L'ensemble dit la Clochette, le Bivouac, Notre-Dame, à l'est de la gare de triage, fait partie d'une autre «zone urbaine sensible» et «zone de rénovation urbaine» partagée avec Sin-le-Noble et Waziers, qui rassemble 4 000 hab. sur 89 ha. Les deux unités sont regroupées dans une zone franche urbaine de 685 ha et 15 900 hab., ainsi étendue sur 9 communes à Douai et environs, qui va de Douai à Auby et comporte une annexe séparée à Montigny-en-Ostrevent. La communauté d'agglomération du Douaisis rassemble 35 communes et 152 400 hab. L'Insee imagine une «unité urbaine» Douai-Lens de 509 100 hab. qui se différencierait d'une «unité urbaine» Béthune, option certainement discutable; et une aire urbaine Douai-Lens de 543 600 hab. L'arrondissement a 248 600 hab., 7 cantons, 64 communes, 47 659 ha. Les 4 cantons de Douai totalisent 163 600 hab., 27 communes, 18 422 ha dont 793 de bois.

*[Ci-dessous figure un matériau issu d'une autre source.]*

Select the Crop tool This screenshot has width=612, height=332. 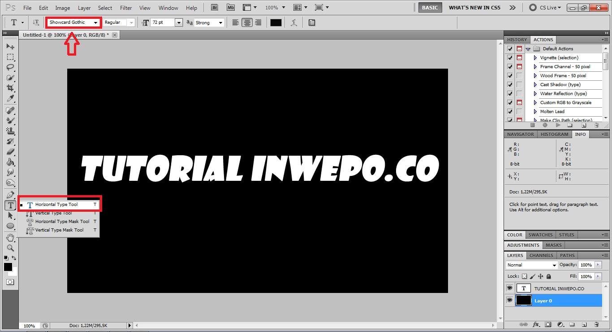[x=10, y=88]
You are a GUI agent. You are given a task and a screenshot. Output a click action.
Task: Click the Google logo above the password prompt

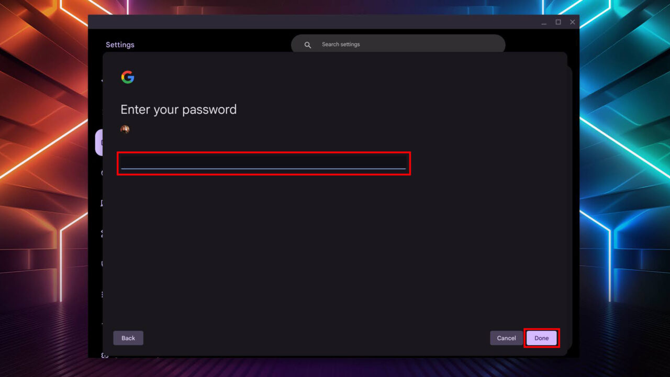point(127,76)
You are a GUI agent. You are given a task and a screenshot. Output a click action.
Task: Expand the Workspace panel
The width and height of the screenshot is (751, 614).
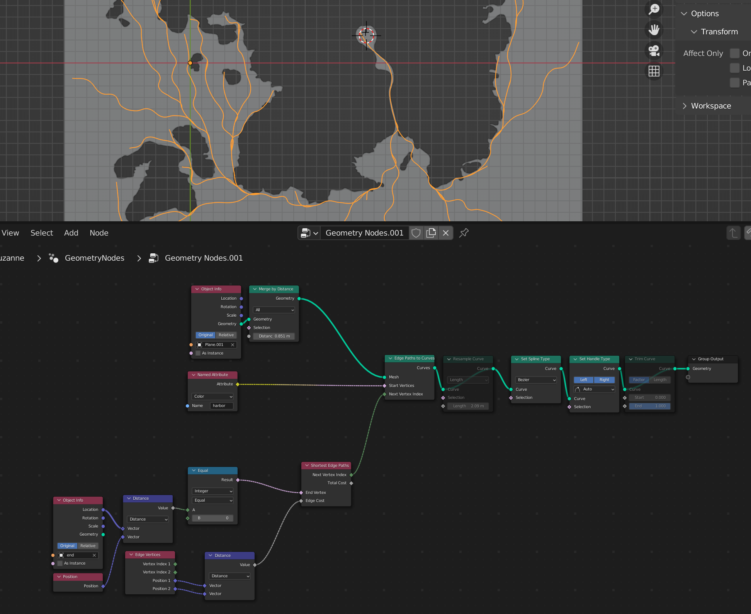(x=711, y=106)
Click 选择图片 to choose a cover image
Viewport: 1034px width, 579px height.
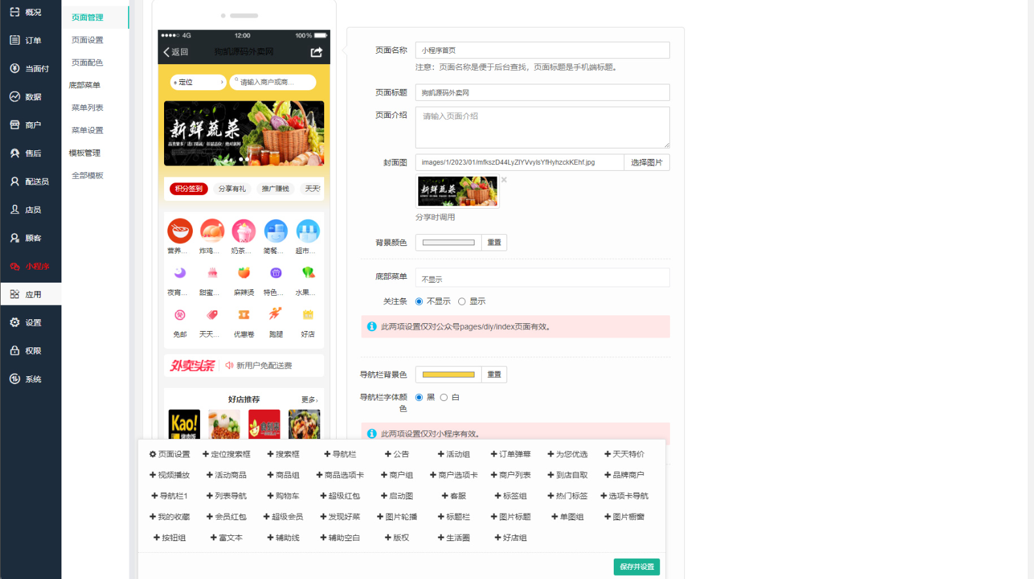click(646, 162)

Anhiers (980 Anhiersois, 171 ha), 6 km au NE de Douai, est une fort petite commune inscrite dans le territoire de Flines-lez-Râches et qui, comme elle, fait partie du Parc régional Scarpe-Escaut. La Scarpe longe son territoire côté ouest. Le paysage conserve des traces et de menus terrils boisés du puits de mine n°2 de Flines, fermé en 1959. La population communale s'est accrue dans les années 1980 mais n'augmente plus depuis. Loffre (770 Loffriens, 260 ha) est à 10 km à l'est de Douai, entre Guesnain et Montigny-en-Ostrevent. Elle n'avait que 160 hab. en 1840, 280 en 1954, mais semble plafonner; étang aménagé avec réserve ornithologique.

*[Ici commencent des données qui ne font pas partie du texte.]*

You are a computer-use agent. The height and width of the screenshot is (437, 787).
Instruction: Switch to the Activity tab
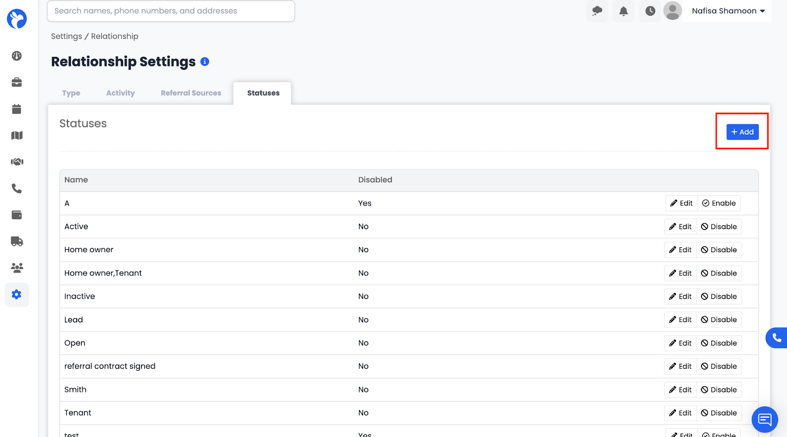click(x=121, y=93)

Férin (1 500 Férinois, 552 ha) est à 5 km au sud de Douai, le long du canal de la Sensée et à la limite du Pas-de-Calais. Elle conserve des traces d'une grande villa gallo-romaine, et une grosse ferme de la Sensée de l'autre côté du pont, qui fut associée à une raffinerie de sucre. Au nord-est passent les routes N 43 et N 421, avec échangeur et zone d'activités. Férin a un magasin Brico-Dépôt (85 sal.), la réparation de matériel agricole Leignel-Petit (35 sal.). La commune avait 700 hab. dans l’entre-deux-guerres et a fait un saut de 790 hab. en 1975 à 1 320 en 1982, et a encore gagné 130 hab. de 1999 à 2010. Roucourt (400 Roucourtois, 319 ha) est à 7 km au SE de Douai, au pied du mont d'Erchin. Elle a un château du 18e s. avec parc et jardins protégés, une motte féodale. Les puits 1 et 2 de Roucourt (1875-1959) ont servi à l'aération de la fosse de Guesnain, faute d'avoir trouvé le charbon.

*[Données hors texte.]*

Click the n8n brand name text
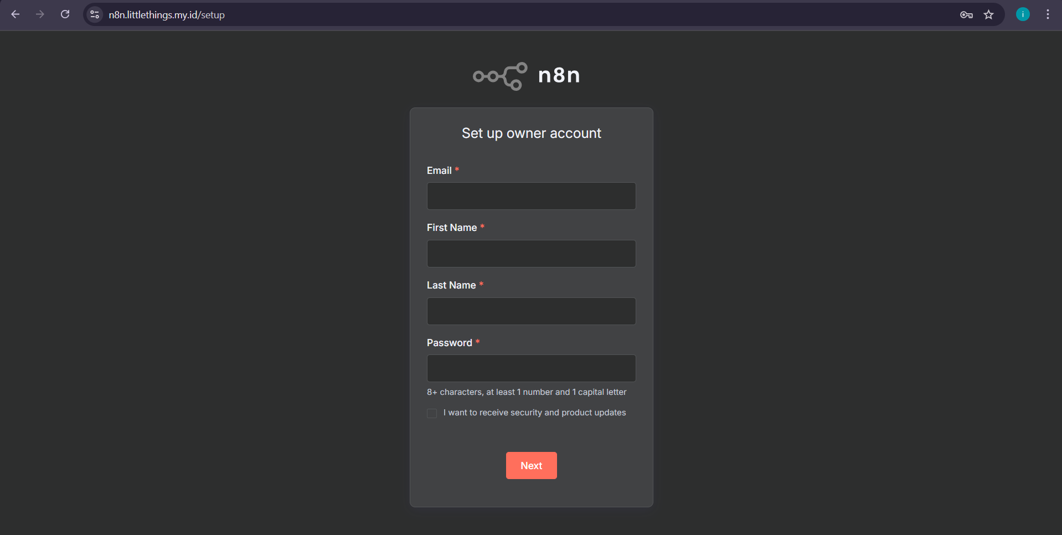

Vers l'ouest sont encore Esquerchin (900 Esquerchinois, 534 ha), à 5 km du chef-lieu, dont la population est stable, en légère hausse récente, et Lauwin-Planque (1 800 Lauwinois, 367 ha), à 4 km au nord-ouest, qui au contraire n'avait que 900 hab. en 1975 et a crû rapidement depuis;; mais elle a perdu 90 hab. de 1999 à 2010. Leurs villages sont en bordure de finage du côté de l'agglomération douaisienne, le reste des finages restant agricole et vide sur le bas plateau en direction d'Hénin-Beaumont. La clinique de l'Escrebieux (50 sal.) est à Esquerchin. Lambres-lez-Douai est au sud-ouest de Douai.